Self-Driving Tesla Mows Down And “Kills” AI Robot At CES Tech Show



It's only the second day of this year's Consumer Electronics Show (CES) and there has already been an "accident". Amid dramatic reveals of exosuits, foldable smartphones, and suitcases that stalk you around the airport, one poor humanoid's luck took a turn for the worse – it is the latest victim of a self-driving car.


The model v4 robot was unveiled at CES by a Russian company called Promobot that specializes in autonomous robot design. Unfortunately, it didn't last long. As it was making its way to the booth on Monday evening it was struck by a Tesla Model S.

The company announced the news on Twitter, tweeting "Look @elonmusk at a Tesla Model S hitting and killing a guiltless robot in Vegas. Your car was under a full self-driving mode."



According to a spokesperson for the company, the damage is beyond repair.

"Of course we are vexed. We brought this robot here from Philadelphia to participate at CES," Oleg Kivokurtsev, Promobot’s Development Director, has said.

"Now it neither cannot [sic.] participate in the event not [sic.] to be recovered.
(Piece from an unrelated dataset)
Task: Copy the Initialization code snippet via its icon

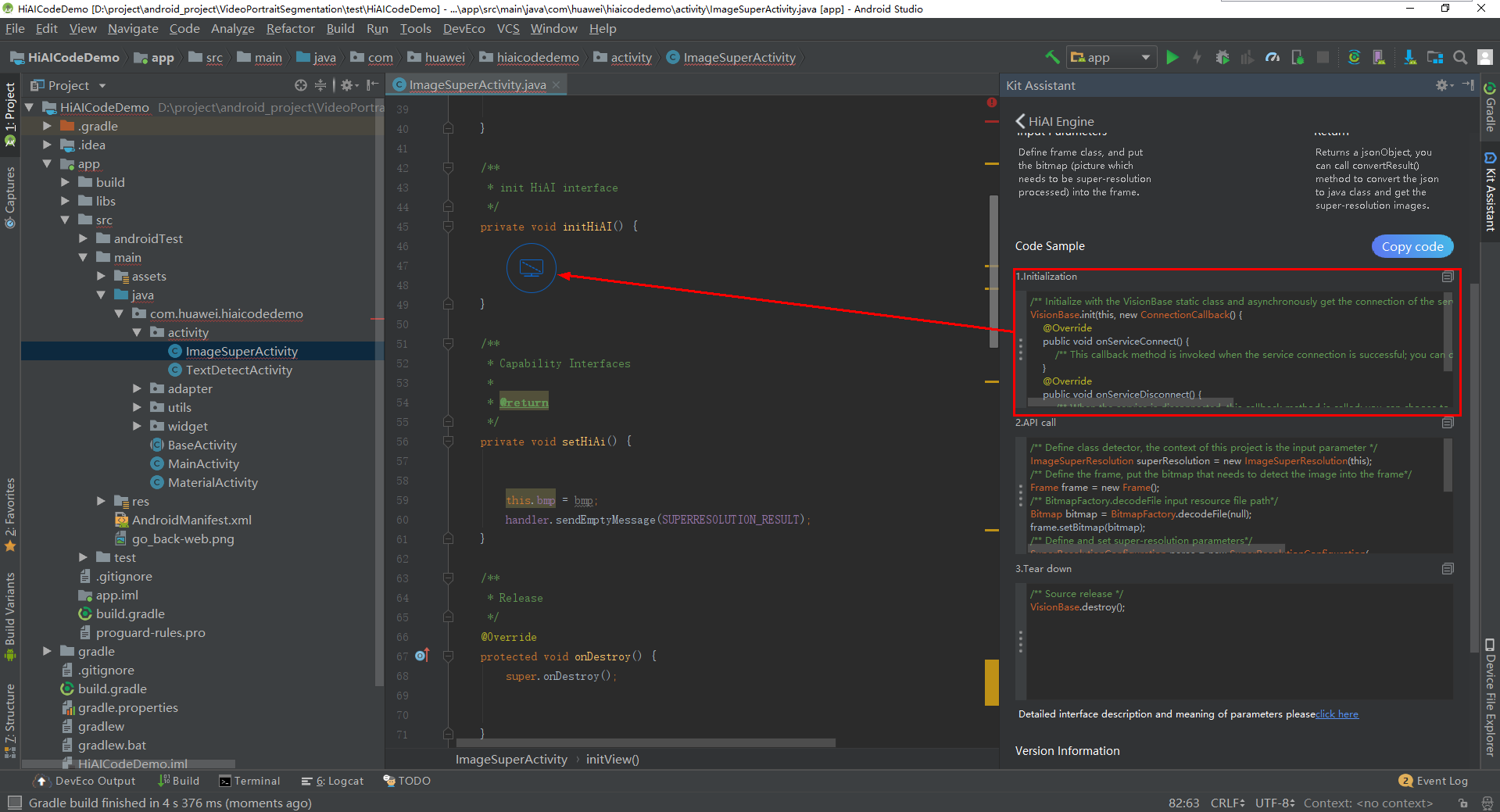Action: (x=1447, y=277)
We will conduct an internal investigation and find out why the robot went to the roadway."

We have to say, the hit looks more like a gentle knock and from the video, the robot itself doesn't appear to be too damaged. In fact, from some of the comments online, it seems we are not the only ones to have our suspicions.



If it is indeed a publicity stunt, it wouldn't be the first time the company has pulled off such a trick. In 2016, a Promobot robot made a break for it, darting into nearby traffic in what was presumably a bid to escape its human creators. Only – conveniently – it happened to be broadcasting promotional messages through an onboard sound system at the same time, making many people wary of its true motives.

Yesterday's robo hit and run most likely was an engineered PR exercise cooked up by the marketing men and women of Promobot, but that hasn't stopped people cracking a joke or two at the robot's expense.